Si, como ha escrito L. M. Panero, en España los escritores abusan de la falta de lectura, tene­mos que concluir que hoy en día este abuso se hace más evidente que nunca. Ese pasado siempre desconocido -sino para la ciencia- se está reela­borando en una lengua de conjurados. Pero no se trata ya ni siquiera de inventar el pasado, como decía Bergamín, que nos exige el porvenir; sino de un pasado -valdría decir de una cultura de las culturas- pret-a-porter, intercambiable y genérico. Pasado y cultura -clasicismo y culturalismo- que funcionan en estos textos como símbolos pura­mente aleatorios, como cadenas asociativas, como reflexiones privadas (o cenaculares), elegidas por la mecánica de prestigio que suscitan.

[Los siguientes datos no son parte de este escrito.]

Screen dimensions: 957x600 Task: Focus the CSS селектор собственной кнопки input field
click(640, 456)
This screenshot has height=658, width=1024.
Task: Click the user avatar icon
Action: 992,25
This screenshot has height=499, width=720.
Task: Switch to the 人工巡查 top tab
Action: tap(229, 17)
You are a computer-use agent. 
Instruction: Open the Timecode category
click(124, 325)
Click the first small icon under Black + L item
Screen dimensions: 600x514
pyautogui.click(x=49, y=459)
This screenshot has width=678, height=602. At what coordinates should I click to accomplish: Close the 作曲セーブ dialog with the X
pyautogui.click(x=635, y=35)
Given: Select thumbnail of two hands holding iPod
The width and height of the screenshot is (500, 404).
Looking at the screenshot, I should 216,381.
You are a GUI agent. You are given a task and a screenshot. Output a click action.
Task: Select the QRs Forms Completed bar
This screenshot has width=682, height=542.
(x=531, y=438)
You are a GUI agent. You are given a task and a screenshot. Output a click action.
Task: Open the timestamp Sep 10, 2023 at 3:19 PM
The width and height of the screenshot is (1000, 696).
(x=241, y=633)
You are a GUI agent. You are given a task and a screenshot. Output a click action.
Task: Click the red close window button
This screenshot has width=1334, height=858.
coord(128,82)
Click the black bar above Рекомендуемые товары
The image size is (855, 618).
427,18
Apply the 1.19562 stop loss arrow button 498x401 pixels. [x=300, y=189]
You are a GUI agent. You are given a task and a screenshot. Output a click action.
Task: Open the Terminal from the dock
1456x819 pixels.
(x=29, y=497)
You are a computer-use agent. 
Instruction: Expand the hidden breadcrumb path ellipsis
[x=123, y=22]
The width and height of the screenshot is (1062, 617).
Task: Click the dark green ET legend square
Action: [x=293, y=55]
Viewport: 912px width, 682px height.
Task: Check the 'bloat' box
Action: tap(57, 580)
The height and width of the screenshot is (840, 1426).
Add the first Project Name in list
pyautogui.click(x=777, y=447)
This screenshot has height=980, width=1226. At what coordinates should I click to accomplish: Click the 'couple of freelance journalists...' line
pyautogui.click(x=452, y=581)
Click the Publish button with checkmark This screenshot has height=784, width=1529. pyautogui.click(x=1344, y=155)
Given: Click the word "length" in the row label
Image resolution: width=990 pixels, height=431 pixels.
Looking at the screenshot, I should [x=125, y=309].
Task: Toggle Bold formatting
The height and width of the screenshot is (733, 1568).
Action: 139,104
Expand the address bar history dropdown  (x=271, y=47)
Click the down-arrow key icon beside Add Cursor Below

De este modo de exponer el pasado se nos dirá, en cambio, que es conocimiento, método de cono­cimiento superior a los históricos: recinto en el que si uno quiere penetrar, como se ha llegado a escribir, «habrá de conocerlo previamente, estar informado de él».

Muchos poetas de este tiempo y de este país se reclaman desde su escritura gurus de una cultura pasada, de una belleza abolida, de un tiempo -de una Ucronía- perdido, a los que tratan de conjurar en sus versos rituales. Diferentes en todo al divino Serapis, al que, sin embargo, invocarán frecuen­temente, todos sus rostros miran hacia el pasado. En esta actitud, más que en su palabra, podemos leer la magnitud de la crisis provocada en el seno mismo del modelo cultural en que viven. Crisis antigua y de la que se puede afirmar que dura más allá de lo que ha durado la resolución de las difi­cultades planteadas. Crisis que vemos formularse en el lenguaje poético de los años anteriores al 70 y restañarse inmediatamente a través de la meta­poesía, de la exploración del acto creador, de la retórica del silencio y de la página negra. Crisis, finalmente, que es perpetuada cómodamente por quienes han visto en ella un dispositivo de generar textos (o de hablar de ellos). Infierno de la inteli­gencia en el que han penetrado, pero sin haber abandonado sus esperanzas, todos aquellos que no leyeron el lema castelletiano que figuraba en la puerta:

«El deber de un escritor consiste en des­truir poco a poco, indirectamente, esa fasci­nación que todavía ejerce sobre al-gunos una moral hecha para otros pueblos y otros tiempos.»